* _WORK INSTRUCTIONS_: Look for the word "Vorsorgevollmacht" in the entries and copy each line where it appears.

* _DATA SHOWN_:
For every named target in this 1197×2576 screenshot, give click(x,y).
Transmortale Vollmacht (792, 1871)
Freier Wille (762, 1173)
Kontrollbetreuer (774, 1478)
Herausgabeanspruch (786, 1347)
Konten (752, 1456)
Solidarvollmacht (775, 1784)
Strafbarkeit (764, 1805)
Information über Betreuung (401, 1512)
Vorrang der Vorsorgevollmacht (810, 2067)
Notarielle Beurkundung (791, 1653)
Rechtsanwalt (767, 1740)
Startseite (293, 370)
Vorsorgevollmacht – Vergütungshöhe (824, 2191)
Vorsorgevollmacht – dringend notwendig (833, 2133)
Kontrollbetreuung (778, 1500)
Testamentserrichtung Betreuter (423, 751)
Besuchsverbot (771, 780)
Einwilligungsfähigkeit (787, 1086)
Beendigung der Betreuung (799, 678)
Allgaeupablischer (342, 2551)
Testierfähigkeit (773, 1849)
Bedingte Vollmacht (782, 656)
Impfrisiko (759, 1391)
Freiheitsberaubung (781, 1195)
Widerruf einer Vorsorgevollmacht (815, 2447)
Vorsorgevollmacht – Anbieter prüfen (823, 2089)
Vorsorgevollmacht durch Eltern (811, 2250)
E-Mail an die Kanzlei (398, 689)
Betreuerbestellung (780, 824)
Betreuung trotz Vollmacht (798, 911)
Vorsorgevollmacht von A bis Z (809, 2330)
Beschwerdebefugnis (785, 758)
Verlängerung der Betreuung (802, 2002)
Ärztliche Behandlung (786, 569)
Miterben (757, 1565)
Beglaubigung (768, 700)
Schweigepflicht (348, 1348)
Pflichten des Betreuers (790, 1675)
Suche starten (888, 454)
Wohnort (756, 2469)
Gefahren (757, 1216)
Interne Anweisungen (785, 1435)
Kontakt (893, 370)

* _ANSWER SPACE_:
Vorrang der Vorsorgevollmacht (810, 2067)
Vorsorgevollmacht – Vergütungshöhe (824, 2191)
Vorsorgevollmacht – dringend notwendig (833, 2133)
Widerruf einer Vorsorgevollmacht (815, 2447)
Vorsorgevollmacht – Anbieter prüfen (823, 2089)
Vorsorgevollmacht durch Eltern (811, 2250)
Vorsorgevollmacht von A bis Z (809, 2330)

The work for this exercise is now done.